The reason I started thinking about this is that I noticed that the d(V, U, S_U) defined above is not the same as the definition in the paper in Figure A.6. Is it that this metric only makes sense if you have a truncated basis?

ma-gilles commented 1 month ago

I think everything you said is correct and it only makes sense with a truncated basis. But I think that is the case for every metric on subspaces. E.g., any two n-dimensional subspaces of R^n are just all of R_n and thus would have a "largest principal angle" of 0. In this case, it would be interpreted as 100% of the variance is contained in R^n, which makes a good amount of sense.

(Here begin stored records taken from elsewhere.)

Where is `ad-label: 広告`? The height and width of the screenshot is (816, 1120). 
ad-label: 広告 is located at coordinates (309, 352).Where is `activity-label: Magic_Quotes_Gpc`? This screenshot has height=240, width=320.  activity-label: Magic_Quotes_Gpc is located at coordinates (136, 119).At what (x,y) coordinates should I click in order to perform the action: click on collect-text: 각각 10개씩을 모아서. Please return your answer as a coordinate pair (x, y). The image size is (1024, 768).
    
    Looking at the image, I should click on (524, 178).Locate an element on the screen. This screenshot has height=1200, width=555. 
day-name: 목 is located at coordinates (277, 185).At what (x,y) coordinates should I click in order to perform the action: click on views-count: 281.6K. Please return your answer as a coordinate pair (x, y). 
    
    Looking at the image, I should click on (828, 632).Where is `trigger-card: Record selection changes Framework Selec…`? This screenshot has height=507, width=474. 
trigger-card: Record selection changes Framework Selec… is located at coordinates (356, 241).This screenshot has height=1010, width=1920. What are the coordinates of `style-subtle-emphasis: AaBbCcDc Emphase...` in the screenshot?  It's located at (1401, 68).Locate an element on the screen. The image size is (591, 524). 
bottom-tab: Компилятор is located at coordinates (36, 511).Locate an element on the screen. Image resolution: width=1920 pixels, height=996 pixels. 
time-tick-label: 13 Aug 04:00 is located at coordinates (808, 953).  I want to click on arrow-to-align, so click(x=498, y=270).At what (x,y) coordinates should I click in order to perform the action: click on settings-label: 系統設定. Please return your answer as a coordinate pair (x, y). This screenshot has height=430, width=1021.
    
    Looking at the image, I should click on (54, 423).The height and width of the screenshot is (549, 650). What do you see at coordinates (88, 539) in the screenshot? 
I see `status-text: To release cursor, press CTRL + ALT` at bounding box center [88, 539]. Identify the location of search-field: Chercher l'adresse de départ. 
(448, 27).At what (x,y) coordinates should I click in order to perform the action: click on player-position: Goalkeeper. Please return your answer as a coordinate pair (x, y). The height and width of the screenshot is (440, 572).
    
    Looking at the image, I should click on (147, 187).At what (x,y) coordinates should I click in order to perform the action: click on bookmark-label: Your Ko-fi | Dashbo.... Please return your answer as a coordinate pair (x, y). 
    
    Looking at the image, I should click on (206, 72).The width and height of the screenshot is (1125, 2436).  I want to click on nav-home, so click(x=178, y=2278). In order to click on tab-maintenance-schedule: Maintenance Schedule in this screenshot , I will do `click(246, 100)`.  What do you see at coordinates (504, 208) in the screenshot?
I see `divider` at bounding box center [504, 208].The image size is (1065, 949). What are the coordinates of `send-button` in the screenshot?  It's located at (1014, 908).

Yes, there is an error in the preprint that's what I meant in the previous comment... This is what is in the newest version (online at some point, which I think is correct...):

The accuracy of the principal component is described using the percent of the captured variance, computed as

$$ | (U_k^* \Sigma U_k)^{1/2} |_F^2 \big / | \Sigma^{1/2}|_F^2 $$

, where $U_k$ is the matrix containing the first $k$ estimated principal components, $\Sigma$ is the true covariance matrix and $\Sigma^{1/2}$ is the matrix square-root, so that

$$ | A^{1/2} |_F^2 = \sum \sigma_i( A^{1/2})^2 = \sum \sigma_i(A) $$

where $\sigma_i(A)$ are the singular values of $A$.

If you force $U_k$ to be of dimension $k$ then this is maximized by the first $k$ singular vectors (the 'exact' curve in the paper). The motivation is that the only thing I care about for my work is: how much of the variance is captured in the estimated subspace, maybe it's not so relevant to what you're doing.

DSilva27 commented 1 month ago

Thank you! This is actually exactly what I need. Sorry about the confusion, I just wanted to make sure I understood the meaning of the metric. The explanation about how $R^n$ captures all the variance makes a lot of sense. Also, I really enjoyed reading through the new preprint

I think I have no more questions regarding this. I will not close the issue in case you want to keep it open for visibility.